*DIRECTIVE*
Reproduce every one of the following rows verbatim, making no changes of any kind.

*DATA TO PROCESS*
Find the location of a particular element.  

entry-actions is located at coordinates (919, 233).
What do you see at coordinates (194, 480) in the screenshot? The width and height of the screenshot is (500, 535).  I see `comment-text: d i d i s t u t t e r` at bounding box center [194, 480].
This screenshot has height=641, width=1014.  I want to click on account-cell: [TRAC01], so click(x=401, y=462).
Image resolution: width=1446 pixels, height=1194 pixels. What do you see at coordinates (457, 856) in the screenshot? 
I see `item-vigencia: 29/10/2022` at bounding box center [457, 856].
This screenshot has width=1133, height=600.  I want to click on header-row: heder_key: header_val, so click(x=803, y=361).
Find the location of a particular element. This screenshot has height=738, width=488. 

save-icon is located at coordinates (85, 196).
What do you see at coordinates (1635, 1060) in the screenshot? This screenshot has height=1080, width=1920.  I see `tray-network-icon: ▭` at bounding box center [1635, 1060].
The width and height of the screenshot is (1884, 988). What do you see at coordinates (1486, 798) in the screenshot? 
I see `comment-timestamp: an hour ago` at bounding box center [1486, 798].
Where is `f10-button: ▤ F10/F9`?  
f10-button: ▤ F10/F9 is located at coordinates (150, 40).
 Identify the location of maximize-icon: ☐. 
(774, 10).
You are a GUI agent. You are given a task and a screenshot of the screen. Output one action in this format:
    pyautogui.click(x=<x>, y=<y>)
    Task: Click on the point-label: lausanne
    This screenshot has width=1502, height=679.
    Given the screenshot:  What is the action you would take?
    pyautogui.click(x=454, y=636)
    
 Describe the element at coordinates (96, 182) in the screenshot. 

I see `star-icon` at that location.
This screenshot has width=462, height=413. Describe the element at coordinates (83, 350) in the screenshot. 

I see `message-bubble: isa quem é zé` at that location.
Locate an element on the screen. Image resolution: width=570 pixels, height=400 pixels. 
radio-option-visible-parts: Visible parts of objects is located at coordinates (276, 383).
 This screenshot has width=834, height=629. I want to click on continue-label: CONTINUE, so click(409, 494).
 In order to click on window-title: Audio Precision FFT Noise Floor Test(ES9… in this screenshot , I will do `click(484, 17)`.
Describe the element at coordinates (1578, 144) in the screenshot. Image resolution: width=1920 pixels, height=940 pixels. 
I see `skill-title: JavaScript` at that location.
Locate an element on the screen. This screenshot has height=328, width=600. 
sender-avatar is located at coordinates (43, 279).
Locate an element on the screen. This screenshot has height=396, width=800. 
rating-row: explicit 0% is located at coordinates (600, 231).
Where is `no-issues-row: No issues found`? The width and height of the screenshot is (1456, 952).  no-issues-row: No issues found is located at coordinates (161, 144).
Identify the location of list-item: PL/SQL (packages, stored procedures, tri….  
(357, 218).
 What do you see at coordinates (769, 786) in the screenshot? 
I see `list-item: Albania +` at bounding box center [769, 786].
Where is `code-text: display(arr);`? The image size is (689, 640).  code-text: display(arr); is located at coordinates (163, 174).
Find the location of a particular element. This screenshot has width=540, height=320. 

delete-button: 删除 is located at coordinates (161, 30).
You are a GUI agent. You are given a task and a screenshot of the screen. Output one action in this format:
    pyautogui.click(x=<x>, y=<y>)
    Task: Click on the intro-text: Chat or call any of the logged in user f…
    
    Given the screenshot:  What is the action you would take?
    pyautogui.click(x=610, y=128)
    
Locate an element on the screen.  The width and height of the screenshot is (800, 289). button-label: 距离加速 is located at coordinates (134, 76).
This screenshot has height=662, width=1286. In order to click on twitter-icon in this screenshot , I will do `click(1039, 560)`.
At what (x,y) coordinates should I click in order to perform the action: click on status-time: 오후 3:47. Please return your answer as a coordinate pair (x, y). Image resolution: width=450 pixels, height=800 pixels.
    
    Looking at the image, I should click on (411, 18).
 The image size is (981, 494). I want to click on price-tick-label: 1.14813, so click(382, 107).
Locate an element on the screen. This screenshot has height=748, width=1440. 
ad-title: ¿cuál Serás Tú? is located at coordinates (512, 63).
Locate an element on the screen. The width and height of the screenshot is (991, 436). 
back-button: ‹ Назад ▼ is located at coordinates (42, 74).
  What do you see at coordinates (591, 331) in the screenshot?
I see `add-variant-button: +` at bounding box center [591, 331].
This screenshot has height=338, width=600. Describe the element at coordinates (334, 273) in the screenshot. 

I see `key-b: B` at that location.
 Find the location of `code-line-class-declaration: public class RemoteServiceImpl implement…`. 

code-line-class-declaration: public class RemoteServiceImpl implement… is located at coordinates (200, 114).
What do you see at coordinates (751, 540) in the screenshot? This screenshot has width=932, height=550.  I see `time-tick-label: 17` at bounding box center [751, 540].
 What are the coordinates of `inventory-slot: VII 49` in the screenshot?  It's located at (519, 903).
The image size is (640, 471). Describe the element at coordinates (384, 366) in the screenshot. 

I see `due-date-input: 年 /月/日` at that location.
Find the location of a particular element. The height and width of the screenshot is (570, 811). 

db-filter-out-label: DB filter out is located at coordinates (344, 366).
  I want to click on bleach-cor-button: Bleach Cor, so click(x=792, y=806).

*ANSWER BELOW*
Find the location of a particular element.  

entry-actions is located at coordinates (919, 233).
What do you see at coordinates (194, 480) in the screenshot? The width and height of the screenshot is (500, 535).  I see `comment-text: d i d i s t u t t e r` at bounding box center [194, 480].
This screenshot has height=641, width=1014.  I want to click on account-cell: [TRAC01], so click(x=401, y=462).
Image resolution: width=1446 pixels, height=1194 pixels. What do you see at coordinates (457, 856) in the screenshot? 
I see `item-vigencia: 29/10/2022` at bounding box center [457, 856].
This screenshot has width=1133, height=600.  I want to click on header-row: heder_key: header_val, so click(x=803, y=361).
Find the location of a particular element. This screenshot has height=738, width=488. 

save-icon is located at coordinates (85, 196).
What do you see at coordinates (1635, 1060) in the screenshot? This screenshot has height=1080, width=1920.  I see `tray-network-icon: ▭` at bounding box center [1635, 1060].
The width and height of the screenshot is (1884, 988). What do you see at coordinates (1486, 798) in the screenshot? 
I see `comment-timestamp: an hour ago` at bounding box center [1486, 798].
Where is `f10-button: ▤ F10/F9`?  
f10-button: ▤ F10/F9 is located at coordinates (150, 40).
 Identify the location of maximize-icon: ☐. 
(774, 10).
You are a GUI agent. You are given a task and a screenshot of the screen. Output one action in this format:
    pyautogui.click(x=<x>, y=<y>)
    Task: Click on the point-label: lausanne
    This screenshot has width=1502, height=679.
    Given the screenshot:  What is the action you would take?
    pyautogui.click(x=454, y=636)
    
 Describe the element at coordinates (96, 182) in the screenshot. 

I see `star-icon` at that location.
This screenshot has width=462, height=413. Describe the element at coordinates (83, 350) in the screenshot. 

I see `message-bubble: isa quem é zé` at that location.
Locate an element on the screen. Image resolution: width=570 pixels, height=400 pixels. 
radio-option-visible-parts: Visible parts of objects is located at coordinates (276, 383).
 This screenshot has width=834, height=629. I want to click on continue-label: CONTINUE, so click(409, 494).
 In order to click on window-title: Audio Precision FFT Noise Floor Test(ES9… in this screenshot , I will do `click(484, 17)`.
Describe the element at coordinates (1578, 144) in the screenshot. Image resolution: width=1920 pixels, height=940 pixels. 
I see `skill-title: JavaScript` at that location.
Locate an element on the screen. This screenshot has height=328, width=600. 
sender-avatar is located at coordinates (43, 279).
Locate an element on the screen. This screenshot has height=396, width=800. 
rating-row: explicit 0% is located at coordinates (600, 231).
Where is `no-issues-row: No issues found`? The width and height of the screenshot is (1456, 952).  no-issues-row: No issues found is located at coordinates (161, 144).
Identify the location of list-item: PL/SQL (packages, stored procedures, tri….  
(357, 218).
 What do you see at coordinates (769, 786) in the screenshot? 
I see `list-item: Albania +` at bounding box center [769, 786].
Where is `code-text: display(arr);`? The image size is (689, 640).  code-text: display(arr); is located at coordinates (163, 174).
Find the location of a particular element. This screenshot has width=540, height=320. 

delete-button: 删除 is located at coordinates (161, 30).
You are a GUI agent. You are given a task and a screenshot of the screen. Output one action in this format:
    pyautogui.click(x=<x>, y=<y>)
    Task: Click on the intro-text: Chat or call any of the logged in user f…
    
    Given the screenshot:  What is the action you would take?
    pyautogui.click(x=610, y=128)
    
Locate an element on the screen.  The width and height of the screenshot is (800, 289). button-label: 距离加速 is located at coordinates (134, 76).
This screenshot has height=662, width=1286. In order to click on twitter-icon in this screenshot , I will do `click(1039, 560)`.
At what (x,y) coordinates should I click in order to perform the action: click on status-time: 오후 3:47. Please return your answer as a coordinate pair (x, y). Image resolution: width=450 pixels, height=800 pixels.
    
    Looking at the image, I should click on (411, 18).
 The image size is (981, 494). I want to click on price-tick-label: 1.14813, so click(382, 107).
Locate an element on the screen. This screenshot has height=748, width=1440. 
ad-title: ¿cuál Serás Tú? is located at coordinates (512, 63).
Locate an element on the screen. The width and height of the screenshot is (991, 436). 
back-button: ‹ Назад ▼ is located at coordinates (42, 74).
  What do you see at coordinates (591, 331) in the screenshot?
I see `add-variant-button: +` at bounding box center [591, 331].
This screenshot has height=338, width=600. Describe the element at coordinates (334, 273) in the screenshot. 

I see `key-b: B` at that location.
 Find the location of `code-line-class-declaration: public class RemoteServiceImpl implement…`. 

code-line-class-declaration: public class RemoteServiceImpl implement… is located at coordinates (200, 114).
What do you see at coordinates (751, 540) in the screenshot? This screenshot has width=932, height=550.  I see `time-tick-label: 17` at bounding box center [751, 540].
 What are the coordinates of `inventory-slot: VII 49` in the screenshot?  It's located at (519, 903).
The image size is (640, 471). Describe the element at coordinates (384, 366) in the screenshot. 

I see `due-date-input: 年 /月/日` at that location.
Find the location of a particular element. The height and width of the screenshot is (570, 811). 

db-filter-out-label: DB filter out is located at coordinates (344, 366).
  I want to click on bleach-cor-button: Bleach Cor, so click(x=792, y=806).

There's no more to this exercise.